At 3:50 a.m., customs cleared the last seven people -- one passenger in a wheelchair and six crew members -- all from the last flight to arrive early today during the backlog: Mexicana Airlines Flight 922 from Guadalajara, Mexico.
Passengers scheduled to depart from LAX today were urged to check with their airlines before going to the airport, but Winfrey said operations were largely back to normal. He said "a handful of flights" were likely to depart late today because of late arrivals Saturday but that no flight cancellations were expected.
Airport and customs officials offered conflicting numbers of how many people were delayed by the computer malfunction. Winfrey said about 11,000 people were directly affected; customs officials put the number at 20,000. Six travelers were ultimately detained because of passport or agriculture questions.
"This is probably one of the worst days we've had. I've been with the agency for 30 years and I've never seen the system go down and stay down for as long as it did," said Peter Gordon, acting port director for customs.
The delays also jammed airport parking lots. As of 3 a.m., some lots were still completely gridlocked. The congestion was so bad that at 3:30 a.m., customs spokesman Michael D. Fleming said he had opted to stay at the airport rather than try to head home to Irvine.
The computer system maintains a list of people who should be subject to secondary searches upon entering the country, Fleming explained. "The vast majority of people" do not pose a security threat, "but it only takes one," he said. "Obviously a lot of innocent folks have been detained, and it is regrettable."
The malfunction affected only LAX, and customs officials said early in the evening that they were willing to divert flights to LA/Ontario International Airport, San Diego International Airport/Lindbergh Field or McCarran International Airport in Las Vegas.
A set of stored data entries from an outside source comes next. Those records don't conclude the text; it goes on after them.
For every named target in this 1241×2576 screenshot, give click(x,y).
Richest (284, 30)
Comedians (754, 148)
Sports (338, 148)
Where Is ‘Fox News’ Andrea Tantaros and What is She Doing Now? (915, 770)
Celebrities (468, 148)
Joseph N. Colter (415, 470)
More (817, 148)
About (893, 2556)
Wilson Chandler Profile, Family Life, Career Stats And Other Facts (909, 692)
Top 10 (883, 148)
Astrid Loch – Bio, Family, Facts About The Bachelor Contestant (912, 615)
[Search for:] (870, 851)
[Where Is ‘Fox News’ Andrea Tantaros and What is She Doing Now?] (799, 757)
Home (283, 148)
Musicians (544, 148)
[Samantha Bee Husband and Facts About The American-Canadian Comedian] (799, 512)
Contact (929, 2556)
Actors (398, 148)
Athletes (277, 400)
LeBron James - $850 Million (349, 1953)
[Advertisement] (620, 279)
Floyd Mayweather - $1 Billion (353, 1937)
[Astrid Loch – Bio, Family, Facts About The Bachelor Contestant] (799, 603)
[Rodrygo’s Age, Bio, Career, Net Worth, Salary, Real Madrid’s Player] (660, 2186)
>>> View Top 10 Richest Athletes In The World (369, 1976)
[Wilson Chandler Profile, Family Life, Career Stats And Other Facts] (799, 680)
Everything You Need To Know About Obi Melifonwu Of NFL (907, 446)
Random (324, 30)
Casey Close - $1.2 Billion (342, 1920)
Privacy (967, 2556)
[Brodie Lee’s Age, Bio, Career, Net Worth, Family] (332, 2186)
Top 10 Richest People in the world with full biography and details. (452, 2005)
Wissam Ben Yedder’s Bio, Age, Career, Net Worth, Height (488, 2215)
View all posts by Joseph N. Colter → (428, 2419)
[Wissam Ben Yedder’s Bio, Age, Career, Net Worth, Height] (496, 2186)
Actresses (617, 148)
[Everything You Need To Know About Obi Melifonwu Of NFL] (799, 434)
In the end, Fleming said, two flights were rerouted: An Alaska Airlines flight landed in San Diego and a Spirit Airlines flight from Mexico landed at Ontario.
The delays rivaled the worst incidents of last winter, when severe weather left thousands of passengers languishing for up to nine hours on American Airlines and JetBlue planes. Sals Farsi, 39, his wife and three children spent seven hours waiting to get off a flight from Cabo San Lucas late Saturday night. They said they were given formula for their 6-month-old after the captain radioed the terminal for it. "This was crazy," he said.
When passengers emerged from planes tired and bleary eyed, they found most restaurants in the Bradley terminal closed or running low on food. The few restaurants still open had long lines of 30 to 40 people waiting.
Paul Gysels, 60, of San Francisco, was loading up on beef jerky and chocolate bars at a newsstand. He had just spent five hours on the tarmac after a flight from La Paz.